* [WHAT YOU WILL DO]:
Each record below must be retyped exactly, with nothing left out.

DATA RECORDS below:

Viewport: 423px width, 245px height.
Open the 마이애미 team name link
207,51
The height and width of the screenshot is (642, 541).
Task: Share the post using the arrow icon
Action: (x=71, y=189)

End of DATA RECORDS.

* [RESULT OF THIS TASK]:
Viewport: 423px width, 245px height.
Open the 마이애미 team name link
207,51
The height and width of the screenshot is (642, 541).
Task: Share the post using the arrow icon
Action: (x=71, y=189)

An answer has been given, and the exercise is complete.